Evra: "Chi è il stato il peggior compagno che hai avuto per quanto riguarda gli allenamenti?"
Ferdinand: "Tevez"
Evra: "Esatto, c'erano allenamenti in cui Tévez, giuro, non si allacciava nemmeno le scarpe, poi abbiamo scoperto che si allenava sempre da solo. Anche se non lo capisco, sembrava non gli piacesse allenarsi con la squadra ma a casa faceva il resto.
Ma, credetemi, quando la partita iniziava correva per tutti in campo. È un pitbull, l'Apache."
"In Inghilterra facevamo quasi sempre lo stesso in allenamento in spazi ridotti.
Per il mio modo di essere aggressivo e di giocare sempre al limite, non mi davano la giusta preparazione fisica.
Non facevo troppo perché avevo un personal trainer nel pomeriggio.
Patrice Evra e i miei compagni di squadra non lo sapevano all'inizio.
Avevo una palestra a casa dove lavoravo.
Ecco perché quando andavo in campo non capivano come fosse possibile che corressi ovunque. Semplicemente avevo capito di non avere allenamenti adatti a me, quindi, andavo a casa, mi facevo un pisolino e poi mi allenavo con il mio personal trainer "
(C. Tevez)
Le parole finali del discorso tra Evra e Ferdinand raccontano bene quello che suscitava Carlos Tevez in chi lo guardava.
La tenacia, la voglia di vincere, la grinta, la cattiveria si fondevano con doti tecniche e fisiche eccezionali in un giocatore unico.
Un giocatore in grado di realizzare gol di rapina, gol di raffinatezze principesche oppure di trascinarsi in spalla il proprio marcatore prima di scaraventare la palla in rete rischiando di far cadere la porta.

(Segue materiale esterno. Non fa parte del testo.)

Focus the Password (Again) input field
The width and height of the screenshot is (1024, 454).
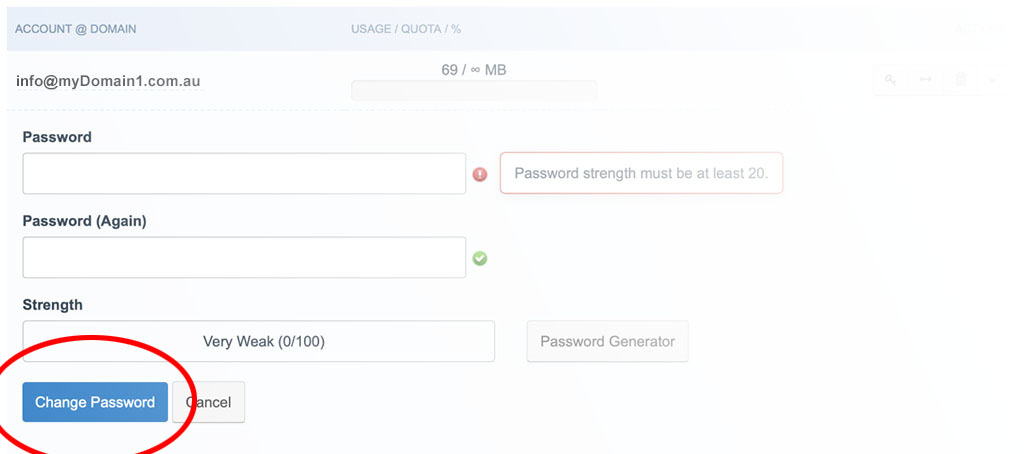[244, 257]
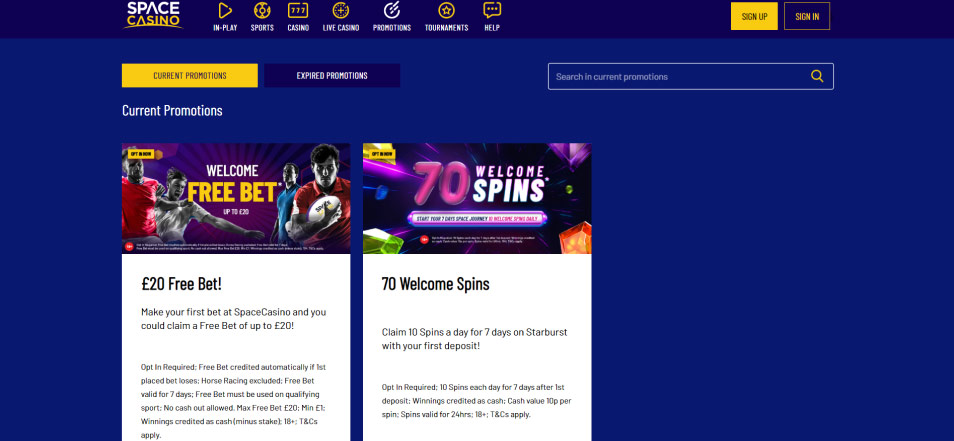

Da grande appassionato del calcio argentino, mi ha folgorato quando era un ragazzino passato in poco tempo dagli spalti al terreno di gioco della Bombonera.
Tevez e il Boca, un amore eterno tinto di azul e amarillo che è stato filo conduttore di una carriera che lo ha visto regnare nella terra dei rivali brasiliani, l'ha visto determinante in Inghilterra sulle due sponde della città di Manchester e poi dominante in Italia quando tutti lo davano in fase calante.
In ognuna di queste tappe ho ammirato le gesta di questo grande campione che ha sempre portato con sé il bambino del barrio così da non dimenticare mai le proprie origini.